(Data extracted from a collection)
:::::
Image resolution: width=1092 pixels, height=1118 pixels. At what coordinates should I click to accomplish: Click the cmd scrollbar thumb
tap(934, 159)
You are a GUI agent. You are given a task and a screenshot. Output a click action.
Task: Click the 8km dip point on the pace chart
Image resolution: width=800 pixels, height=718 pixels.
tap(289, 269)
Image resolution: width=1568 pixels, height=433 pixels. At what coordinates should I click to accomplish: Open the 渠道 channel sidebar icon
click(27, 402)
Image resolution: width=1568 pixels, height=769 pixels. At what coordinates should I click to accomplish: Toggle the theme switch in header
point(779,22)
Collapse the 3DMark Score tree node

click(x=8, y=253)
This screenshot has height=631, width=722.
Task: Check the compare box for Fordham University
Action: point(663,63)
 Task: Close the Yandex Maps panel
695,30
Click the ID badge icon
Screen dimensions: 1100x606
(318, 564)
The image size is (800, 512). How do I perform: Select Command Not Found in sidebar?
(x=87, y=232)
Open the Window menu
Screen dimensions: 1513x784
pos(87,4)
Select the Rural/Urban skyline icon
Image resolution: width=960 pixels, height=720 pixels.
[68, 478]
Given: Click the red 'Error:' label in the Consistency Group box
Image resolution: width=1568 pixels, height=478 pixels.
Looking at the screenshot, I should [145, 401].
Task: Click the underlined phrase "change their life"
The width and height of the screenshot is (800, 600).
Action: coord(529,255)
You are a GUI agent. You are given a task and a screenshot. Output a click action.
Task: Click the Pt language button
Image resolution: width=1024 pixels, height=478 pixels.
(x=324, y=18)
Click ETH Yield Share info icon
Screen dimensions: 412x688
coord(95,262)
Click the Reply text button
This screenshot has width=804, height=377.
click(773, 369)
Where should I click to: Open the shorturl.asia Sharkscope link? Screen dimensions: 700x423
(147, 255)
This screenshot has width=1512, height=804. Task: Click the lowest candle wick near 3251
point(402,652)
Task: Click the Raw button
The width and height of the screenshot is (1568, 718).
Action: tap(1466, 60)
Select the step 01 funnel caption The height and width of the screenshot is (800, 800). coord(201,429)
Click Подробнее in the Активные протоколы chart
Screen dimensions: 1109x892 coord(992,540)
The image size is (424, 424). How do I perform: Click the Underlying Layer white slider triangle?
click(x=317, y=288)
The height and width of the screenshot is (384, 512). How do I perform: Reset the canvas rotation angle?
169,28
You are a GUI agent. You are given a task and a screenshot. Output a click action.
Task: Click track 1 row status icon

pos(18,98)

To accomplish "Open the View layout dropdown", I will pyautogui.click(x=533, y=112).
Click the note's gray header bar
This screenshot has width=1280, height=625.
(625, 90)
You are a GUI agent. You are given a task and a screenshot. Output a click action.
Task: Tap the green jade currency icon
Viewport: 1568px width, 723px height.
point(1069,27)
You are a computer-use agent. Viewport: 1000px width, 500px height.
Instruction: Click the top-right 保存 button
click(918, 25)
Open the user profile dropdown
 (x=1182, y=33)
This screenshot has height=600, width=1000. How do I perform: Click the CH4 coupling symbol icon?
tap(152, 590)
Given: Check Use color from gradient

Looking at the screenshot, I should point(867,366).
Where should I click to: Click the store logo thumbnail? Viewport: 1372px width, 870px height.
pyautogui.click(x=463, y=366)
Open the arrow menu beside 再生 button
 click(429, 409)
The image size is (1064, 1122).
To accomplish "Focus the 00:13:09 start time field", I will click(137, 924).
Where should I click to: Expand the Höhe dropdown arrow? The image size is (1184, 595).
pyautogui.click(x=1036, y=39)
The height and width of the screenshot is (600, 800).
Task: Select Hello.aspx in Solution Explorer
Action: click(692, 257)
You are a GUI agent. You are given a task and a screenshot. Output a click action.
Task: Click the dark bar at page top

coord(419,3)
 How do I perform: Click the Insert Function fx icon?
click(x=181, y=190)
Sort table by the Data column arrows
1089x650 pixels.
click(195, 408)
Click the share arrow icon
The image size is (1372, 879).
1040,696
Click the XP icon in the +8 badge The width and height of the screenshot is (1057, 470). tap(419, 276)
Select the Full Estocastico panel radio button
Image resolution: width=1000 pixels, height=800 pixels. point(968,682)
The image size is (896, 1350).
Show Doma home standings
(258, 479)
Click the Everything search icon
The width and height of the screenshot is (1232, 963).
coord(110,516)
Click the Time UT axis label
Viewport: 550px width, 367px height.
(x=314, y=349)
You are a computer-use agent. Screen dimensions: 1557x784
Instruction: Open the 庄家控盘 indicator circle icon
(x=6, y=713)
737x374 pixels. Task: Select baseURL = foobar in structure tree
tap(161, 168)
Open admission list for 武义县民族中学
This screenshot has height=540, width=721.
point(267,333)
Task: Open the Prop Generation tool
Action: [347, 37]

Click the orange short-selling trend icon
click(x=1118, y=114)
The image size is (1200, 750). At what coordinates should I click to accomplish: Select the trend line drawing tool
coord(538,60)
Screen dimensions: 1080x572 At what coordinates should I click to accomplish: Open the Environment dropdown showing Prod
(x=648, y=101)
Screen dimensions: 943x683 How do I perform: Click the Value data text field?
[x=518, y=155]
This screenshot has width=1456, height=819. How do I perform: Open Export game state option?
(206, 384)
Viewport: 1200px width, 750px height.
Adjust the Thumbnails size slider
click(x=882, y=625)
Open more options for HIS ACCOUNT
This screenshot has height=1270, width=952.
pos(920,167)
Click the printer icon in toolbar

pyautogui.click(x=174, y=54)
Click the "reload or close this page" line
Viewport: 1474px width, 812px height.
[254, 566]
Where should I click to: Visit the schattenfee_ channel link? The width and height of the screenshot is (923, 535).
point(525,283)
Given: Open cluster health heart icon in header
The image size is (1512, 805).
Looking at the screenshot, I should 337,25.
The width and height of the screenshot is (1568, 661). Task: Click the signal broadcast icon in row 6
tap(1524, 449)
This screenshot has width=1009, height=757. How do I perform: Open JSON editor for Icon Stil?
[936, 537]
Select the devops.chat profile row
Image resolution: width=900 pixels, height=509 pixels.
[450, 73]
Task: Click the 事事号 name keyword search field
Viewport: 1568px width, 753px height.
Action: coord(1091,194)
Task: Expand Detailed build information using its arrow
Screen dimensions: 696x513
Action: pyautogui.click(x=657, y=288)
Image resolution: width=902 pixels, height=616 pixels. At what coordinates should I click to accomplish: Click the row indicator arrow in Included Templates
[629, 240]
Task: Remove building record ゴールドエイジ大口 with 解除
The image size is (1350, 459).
:::::
-- INSTRUCTIONS FOR THE TASK --
The entries above must be copied verbatim. Leave none out.

-- TASK RESULT --
Image resolution: width=1092 pixels, height=1118 pixels. At what coordinates should I click to accomplish: Click the cmd scrollbar thumb
tap(934, 159)
You are a GUI agent. You are given a task and a screenshot. Output a click action.
Task: Click the 8km dip point on the pace chart
Image resolution: width=800 pixels, height=718 pixels.
tap(289, 269)
Image resolution: width=1568 pixels, height=433 pixels. At what coordinates should I click to accomplish: Open the 渠道 channel sidebar icon
click(27, 402)
Image resolution: width=1568 pixels, height=769 pixels. At what coordinates should I click to accomplish: Toggle the theme switch in header
point(779,22)
Collapse the 3DMark Score tree node

click(x=8, y=253)
This screenshot has height=631, width=722.
Task: Check the compare box for Fordham University
Action: point(663,63)
 Task: Close the Yandex Maps panel
695,30
Click the ID badge icon
Screen dimensions: 1100x606
(318, 564)
The image size is (800, 512). How do I perform: Select Command Not Found in sidebar?
(x=87, y=232)
Open the Window menu
Screen dimensions: 1513x784
pos(87,4)
Select the Rural/Urban skyline icon
Image resolution: width=960 pixels, height=720 pixels.
[68, 478]
Given: Click the red 'Error:' label in the Consistency Group box
Image resolution: width=1568 pixels, height=478 pixels.
Looking at the screenshot, I should [145, 401].
Task: Click the underlined phrase "change their life"
The width and height of the screenshot is (800, 600).
Action: coord(529,255)
You are a GUI agent. You are given a task and a screenshot. Output a click action.
Task: Click the Pt language button
Image resolution: width=1024 pixels, height=478 pixels.
(x=324, y=18)
Click ETH Yield Share info icon
Screen dimensions: 412x688
coord(95,262)
Click the Reply text button
This screenshot has width=804, height=377.
click(773, 369)
Where should I click to: Open the shorturl.asia Sharkscope link? Screen dimensions: 700x423
(147, 255)
This screenshot has width=1512, height=804. Task: Click the lowest candle wick near 3251
point(402,652)
Task: Click the Raw button
The width and height of the screenshot is (1568, 718).
Action: tap(1466, 60)
Select the step 01 funnel caption The height and width of the screenshot is (800, 800). coord(201,429)
Click Подробнее in the Активные протоколы chart
Screen dimensions: 1109x892 coord(992,540)
The image size is (424, 424). How do I perform: Click the Underlying Layer white slider triangle?
click(x=317, y=288)
The height and width of the screenshot is (384, 512). How do I perform: Reset the canvas rotation angle?
169,28
You are a GUI agent. You are given a task and a screenshot. Output a click action.
Task: Click track 1 row status icon

pos(18,98)

To accomplish "Open the View layout dropdown", I will pyautogui.click(x=533, y=112).
Click the note's gray header bar
This screenshot has width=1280, height=625.
(625, 90)
You are a GUI agent. You are given a task and a screenshot. Output a click action.
Task: Tap the green jade currency icon
Viewport: 1568px width, 723px height.
point(1069,27)
You are a computer-use agent. Viewport: 1000px width, 500px height.
Instruction: Click the top-right 保存 button
click(918, 25)
Open the user profile dropdown
 (x=1182, y=33)
This screenshot has height=600, width=1000. How do I perform: Click the CH4 coupling symbol icon?
tap(152, 590)
Given: Check Use color from gradient

Looking at the screenshot, I should point(867,366).
Where should I click to: Click the store logo thumbnail? Viewport: 1372px width, 870px height.
pyautogui.click(x=463, y=366)
Open the arrow menu beside 再生 button
 click(429, 409)
The image size is (1064, 1122).
To accomplish "Focus the 00:13:09 start time field", I will click(137, 924).
Where should I click to: Expand the Höhe dropdown arrow? The image size is (1184, 595).
pyautogui.click(x=1036, y=39)
The height and width of the screenshot is (600, 800).
Task: Select Hello.aspx in Solution Explorer
Action: click(692, 257)
You are a GUI agent. You are given a task and a screenshot. Output a click action.
Task: Click the dark bar at page top

coord(419,3)
 How do I perform: Click the Insert Function fx icon?
click(x=181, y=190)
Sort table by the Data column arrows
1089x650 pixels.
click(195, 408)
Click the share arrow icon
The image size is (1372, 879).
1040,696
Click the XP icon in the +8 badge The width and height of the screenshot is (1057, 470). tap(419, 276)
Select the Full Estocastico panel radio button
Image resolution: width=1000 pixels, height=800 pixels. point(968,682)
The image size is (896, 1350).
Show Doma home standings
(258, 479)
Click the Everything search icon
The width and height of the screenshot is (1232, 963).
coord(110,516)
Click the Time UT axis label
Viewport: 550px width, 367px height.
(x=314, y=349)
You are a computer-use agent. Screen dimensions: 1557x784
Instruction: Open the 庄家控盘 indicator circle icon
(x=6, y=713)
737x374 pixels. Task: Select baseURL = foobar in structure tree
tap(161, 168)
Open admission list for 武义县民族中学
This screenshot has height=540, width=721.
point(267,333)
Task: Open the Prop Generation tool
Action: [347, 37]

Click the orange short-selling trend icon
click(x=1118, y=114)
The image size is (1200, 750). At what coordinates should I click to accomplish: Select the trend line drawing tool
coord(538,60)
Screen dimensions: 1080x572 At what coordinates should I click to accomplish: Open the Environment dropdown showing Prod
(x=648, y=101)
Screen dimensions: 943x683 How do I perform: Click the Value data text field?
[x=518, y=155]
This screenshot has width=1456, height=819. How do I perform: Open Export game state option?
(206, 384)
Viewport: 1200px width, 750px height.
Adjust the Thumbnails size slider
click(x=882, y=625)
Open more options for HIS ACCOUNT
This screenshot has height=1270, width=952.
pos(920,167)
Click the printer icon in toolbar

pyautogui.click(x=174, y=54)
Click the "reload or close this page" line
Viewport: 1474px width, 812px height.
[254, 566]
Where should I click to: Visit the schattenfee_ channel link? The width and height of the screenshot is (923, 535).
point(525,283)
Given: Open cluster health heart icon in header
The image size is (1512, 805).
Looking at the screenshot, I should 337,25.
The width and height of the screenshot is (1568, 661). Task: Click the signal broadcast icon in row 6
tap(1524, 449)
This screenshot has width=1009, height=757. How do I perform: Open JSON editor for Icon Stil?
[936, 537]
Select the devops.chat profile row
Image resolution: width=900 pixels, height=509 pixels.
[450, 73]
Task: Click the 事事号 name keyword search field
Viewport: 1568px width, 753px height.
Action: coord(1091,194)
Task: Expand Detailed build information using its arrow
Screen dimensions: 696x513
Action: pyautogui.click(x=657, y=288)
Image resolution: width=902 pixels, height=616 pixels. At what coordinates should I click to accomplish: Click the row indicator arrow in Included Templates
[629, 240]
Task: Remove building record ゴールドエイジ大口 with 解除
The image size is (1350, 459).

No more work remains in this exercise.